Ihre Tochter, die den Eltern derzeit beim Erledigen des Papierkrams hilft, der mit der Schliessung verbunden ist, sagt, die Eltern hätten das Restaurant mit Herzblut geführt. Der Vater arbeitete an der Kasse, während die Mutter an der Theke bediente. Die Trans und ihre Kunden wurden fast zu einer Art Familie. Es durfte auf viele Stammgäste zählen. Einmal habe sogar der britische Popmusiker Elton John das Restaurant besucht, erzählt die Tochter.

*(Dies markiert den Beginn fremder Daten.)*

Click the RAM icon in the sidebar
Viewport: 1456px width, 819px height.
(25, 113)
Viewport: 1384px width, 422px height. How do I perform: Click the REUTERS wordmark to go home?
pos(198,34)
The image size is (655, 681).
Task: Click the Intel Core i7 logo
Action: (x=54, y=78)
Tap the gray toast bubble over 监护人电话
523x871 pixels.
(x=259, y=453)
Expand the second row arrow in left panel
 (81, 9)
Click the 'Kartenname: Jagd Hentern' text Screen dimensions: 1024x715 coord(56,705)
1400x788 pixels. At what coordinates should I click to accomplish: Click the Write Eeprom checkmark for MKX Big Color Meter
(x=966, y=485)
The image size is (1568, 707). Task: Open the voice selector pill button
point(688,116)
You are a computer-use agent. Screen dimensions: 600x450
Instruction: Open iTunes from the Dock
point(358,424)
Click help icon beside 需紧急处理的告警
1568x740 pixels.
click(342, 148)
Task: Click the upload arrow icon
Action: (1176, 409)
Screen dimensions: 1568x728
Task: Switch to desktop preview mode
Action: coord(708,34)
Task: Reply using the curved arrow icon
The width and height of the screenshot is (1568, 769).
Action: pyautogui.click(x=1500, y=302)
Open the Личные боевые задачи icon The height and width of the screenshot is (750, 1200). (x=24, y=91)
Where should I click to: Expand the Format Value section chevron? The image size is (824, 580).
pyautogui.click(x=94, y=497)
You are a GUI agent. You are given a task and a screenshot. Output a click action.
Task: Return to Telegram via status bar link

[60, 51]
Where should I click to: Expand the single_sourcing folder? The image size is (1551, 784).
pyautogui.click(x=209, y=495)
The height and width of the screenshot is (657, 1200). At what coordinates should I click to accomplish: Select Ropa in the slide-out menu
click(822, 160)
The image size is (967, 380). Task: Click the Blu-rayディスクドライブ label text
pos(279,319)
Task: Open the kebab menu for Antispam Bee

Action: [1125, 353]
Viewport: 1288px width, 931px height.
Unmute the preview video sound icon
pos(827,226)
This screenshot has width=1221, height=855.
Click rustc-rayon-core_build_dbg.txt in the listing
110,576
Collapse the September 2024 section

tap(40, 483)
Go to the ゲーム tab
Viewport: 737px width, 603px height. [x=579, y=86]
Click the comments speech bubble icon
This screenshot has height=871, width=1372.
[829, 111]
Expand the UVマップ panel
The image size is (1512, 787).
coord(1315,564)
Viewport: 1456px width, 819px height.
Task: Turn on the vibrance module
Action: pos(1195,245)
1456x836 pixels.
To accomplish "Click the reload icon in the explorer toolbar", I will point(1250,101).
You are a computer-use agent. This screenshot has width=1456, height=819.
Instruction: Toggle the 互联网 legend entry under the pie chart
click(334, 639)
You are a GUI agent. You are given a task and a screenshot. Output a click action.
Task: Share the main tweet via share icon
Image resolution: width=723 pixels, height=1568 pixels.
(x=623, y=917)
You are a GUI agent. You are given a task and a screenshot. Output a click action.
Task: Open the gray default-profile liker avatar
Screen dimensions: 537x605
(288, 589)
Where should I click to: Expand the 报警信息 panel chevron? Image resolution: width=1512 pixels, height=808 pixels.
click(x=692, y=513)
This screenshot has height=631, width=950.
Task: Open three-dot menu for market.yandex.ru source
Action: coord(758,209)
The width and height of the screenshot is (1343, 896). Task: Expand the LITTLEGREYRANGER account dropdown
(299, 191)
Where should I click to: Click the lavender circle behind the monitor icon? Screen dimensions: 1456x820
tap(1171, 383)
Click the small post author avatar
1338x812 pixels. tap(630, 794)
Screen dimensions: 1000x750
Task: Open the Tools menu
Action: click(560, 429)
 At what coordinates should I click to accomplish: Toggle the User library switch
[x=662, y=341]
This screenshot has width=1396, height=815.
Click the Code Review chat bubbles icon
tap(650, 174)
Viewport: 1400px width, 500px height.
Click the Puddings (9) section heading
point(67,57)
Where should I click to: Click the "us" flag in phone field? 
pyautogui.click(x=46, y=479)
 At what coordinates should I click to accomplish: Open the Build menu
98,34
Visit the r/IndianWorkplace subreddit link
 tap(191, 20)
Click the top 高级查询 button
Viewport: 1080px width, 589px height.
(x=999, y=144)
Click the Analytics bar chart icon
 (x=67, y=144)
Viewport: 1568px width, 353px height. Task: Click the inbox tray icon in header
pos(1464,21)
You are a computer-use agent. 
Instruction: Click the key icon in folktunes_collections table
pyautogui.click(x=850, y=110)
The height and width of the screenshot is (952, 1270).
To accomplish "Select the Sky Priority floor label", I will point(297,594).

Schöne Erinnerungen. Jetzt geht ein neues Kapitel auf. Statt selber zu kochen, möchten Herr und Frau Tran die Rollen wechseln und in den nächsten Jahren Restaurants in der ganzen Schweiz besuchen. Am 30. Juni geben sie das Lokal definitiv in andere Hände.
Wer neu an der Centralbahnstrasse 5 einziehen wird, verraten sie noch nicht. Ein Restaurant werde es aber nicht sein. Ihre Kinder mögen das Geschäft nicht weiterführen. Das China King ist jetzt Geschichte. Es war eine Erfolgsgeschichte, wäre zum Schluss noch anzufügen.